DreamWorks previously laid off 350 employees after a big loss at the end of 2012. This year, it's fluctuated between mild profits and big losses. In part, that's been because of original films failing to live up to its expectations. The studio's current schedule may resolve that, with plans to release one sequel and one original film each year. Sequels typically perform well and often do quite a bit better than the original film they're based on, so this is a logical — if staid — strategy for DreamWorks Animation to take up. It just means the studio will have to ensure that some of its originals are good enough to keep building on.
The studio's 500 layoffs will come from "all locations and all divisions" of the company.
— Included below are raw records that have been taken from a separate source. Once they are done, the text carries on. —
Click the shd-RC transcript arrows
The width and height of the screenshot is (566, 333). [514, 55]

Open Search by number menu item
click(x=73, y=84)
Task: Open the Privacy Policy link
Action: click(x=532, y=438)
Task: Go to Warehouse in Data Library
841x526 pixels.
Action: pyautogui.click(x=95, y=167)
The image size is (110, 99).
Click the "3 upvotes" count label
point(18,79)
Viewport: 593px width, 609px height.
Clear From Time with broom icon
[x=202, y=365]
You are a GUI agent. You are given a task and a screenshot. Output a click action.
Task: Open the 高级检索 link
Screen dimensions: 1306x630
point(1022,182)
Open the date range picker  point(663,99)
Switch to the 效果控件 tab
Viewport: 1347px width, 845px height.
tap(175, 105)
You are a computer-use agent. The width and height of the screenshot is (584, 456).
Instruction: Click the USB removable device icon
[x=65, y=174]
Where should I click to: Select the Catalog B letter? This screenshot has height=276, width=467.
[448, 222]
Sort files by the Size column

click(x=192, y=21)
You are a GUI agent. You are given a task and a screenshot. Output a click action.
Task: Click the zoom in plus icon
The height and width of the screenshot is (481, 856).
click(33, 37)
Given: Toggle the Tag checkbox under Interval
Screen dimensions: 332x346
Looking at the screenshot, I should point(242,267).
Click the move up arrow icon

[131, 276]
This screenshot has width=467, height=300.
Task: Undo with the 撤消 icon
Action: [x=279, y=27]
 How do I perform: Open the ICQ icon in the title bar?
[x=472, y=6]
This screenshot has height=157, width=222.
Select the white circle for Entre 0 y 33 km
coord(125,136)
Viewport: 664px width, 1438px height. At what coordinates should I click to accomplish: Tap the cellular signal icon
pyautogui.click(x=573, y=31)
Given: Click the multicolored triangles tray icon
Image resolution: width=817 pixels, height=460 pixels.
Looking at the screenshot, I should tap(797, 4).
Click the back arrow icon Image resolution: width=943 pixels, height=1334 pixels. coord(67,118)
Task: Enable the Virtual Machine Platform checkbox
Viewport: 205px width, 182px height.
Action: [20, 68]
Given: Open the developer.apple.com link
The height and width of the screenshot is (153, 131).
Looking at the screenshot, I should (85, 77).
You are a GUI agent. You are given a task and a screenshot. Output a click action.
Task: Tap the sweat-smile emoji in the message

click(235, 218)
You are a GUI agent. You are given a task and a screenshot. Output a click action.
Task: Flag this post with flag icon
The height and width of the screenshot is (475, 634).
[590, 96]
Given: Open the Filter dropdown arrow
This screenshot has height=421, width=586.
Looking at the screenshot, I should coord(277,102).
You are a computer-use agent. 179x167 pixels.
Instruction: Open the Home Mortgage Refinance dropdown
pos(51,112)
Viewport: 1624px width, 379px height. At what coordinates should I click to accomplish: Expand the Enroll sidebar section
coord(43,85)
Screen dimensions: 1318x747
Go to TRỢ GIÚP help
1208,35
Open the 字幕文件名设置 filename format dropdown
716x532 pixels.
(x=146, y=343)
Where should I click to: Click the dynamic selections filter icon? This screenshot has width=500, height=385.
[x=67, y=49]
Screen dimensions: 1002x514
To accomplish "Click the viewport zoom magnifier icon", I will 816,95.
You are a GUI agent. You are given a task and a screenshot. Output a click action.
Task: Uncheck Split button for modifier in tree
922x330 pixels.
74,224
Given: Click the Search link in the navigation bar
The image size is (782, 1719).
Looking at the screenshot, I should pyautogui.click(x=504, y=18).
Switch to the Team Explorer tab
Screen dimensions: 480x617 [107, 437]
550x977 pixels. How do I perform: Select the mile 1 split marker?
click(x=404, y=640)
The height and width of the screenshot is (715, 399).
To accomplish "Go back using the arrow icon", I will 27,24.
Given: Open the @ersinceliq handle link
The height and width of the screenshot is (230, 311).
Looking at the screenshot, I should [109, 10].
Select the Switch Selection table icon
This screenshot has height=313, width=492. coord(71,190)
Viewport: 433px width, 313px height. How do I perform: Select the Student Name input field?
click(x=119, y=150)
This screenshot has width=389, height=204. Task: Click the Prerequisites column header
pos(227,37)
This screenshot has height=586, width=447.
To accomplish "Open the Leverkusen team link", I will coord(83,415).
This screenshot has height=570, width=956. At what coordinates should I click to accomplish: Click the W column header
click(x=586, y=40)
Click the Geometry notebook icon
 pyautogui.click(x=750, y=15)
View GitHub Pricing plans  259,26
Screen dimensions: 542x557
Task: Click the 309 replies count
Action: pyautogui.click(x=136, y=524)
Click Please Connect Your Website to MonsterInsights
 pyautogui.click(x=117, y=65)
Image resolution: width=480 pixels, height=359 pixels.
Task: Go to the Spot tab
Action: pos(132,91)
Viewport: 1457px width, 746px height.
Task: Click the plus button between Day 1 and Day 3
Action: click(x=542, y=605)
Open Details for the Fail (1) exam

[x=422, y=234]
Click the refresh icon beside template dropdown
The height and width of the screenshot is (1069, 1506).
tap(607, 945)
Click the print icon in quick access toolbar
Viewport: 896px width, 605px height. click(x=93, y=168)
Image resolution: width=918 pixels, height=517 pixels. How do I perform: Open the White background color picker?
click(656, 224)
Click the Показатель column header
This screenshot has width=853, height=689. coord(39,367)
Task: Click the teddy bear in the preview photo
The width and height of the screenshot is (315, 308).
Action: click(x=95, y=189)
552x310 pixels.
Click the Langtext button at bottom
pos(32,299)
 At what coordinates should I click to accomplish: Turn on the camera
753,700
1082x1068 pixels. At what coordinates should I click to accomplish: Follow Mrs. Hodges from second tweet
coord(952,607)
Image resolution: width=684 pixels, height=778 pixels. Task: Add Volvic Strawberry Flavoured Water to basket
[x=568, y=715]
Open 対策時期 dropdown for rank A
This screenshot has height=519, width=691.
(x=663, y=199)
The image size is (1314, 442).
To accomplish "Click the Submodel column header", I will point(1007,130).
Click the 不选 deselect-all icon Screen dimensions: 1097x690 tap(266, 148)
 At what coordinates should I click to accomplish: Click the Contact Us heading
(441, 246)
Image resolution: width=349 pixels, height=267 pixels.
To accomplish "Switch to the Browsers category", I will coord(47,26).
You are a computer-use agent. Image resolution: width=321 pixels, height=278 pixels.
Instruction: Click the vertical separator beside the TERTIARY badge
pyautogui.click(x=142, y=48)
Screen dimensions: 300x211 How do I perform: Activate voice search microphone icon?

However, Variety editor Marc Graser says that this will include the closure of the studio's location in Northern California, where How to Train Your Dragon came out of. Staff from that location will have the option of moving south to DreamWorks Animations' main campus, but it's likely to mean that the studio will lose some of the artists responsible for its best work in the process. That's bad news given that Dragon has been the force behind DreamWorks Animation's recent acclaim — but, on the other hand, that hasn't done enough to help the studio out monetarily, which is ultimately what matters.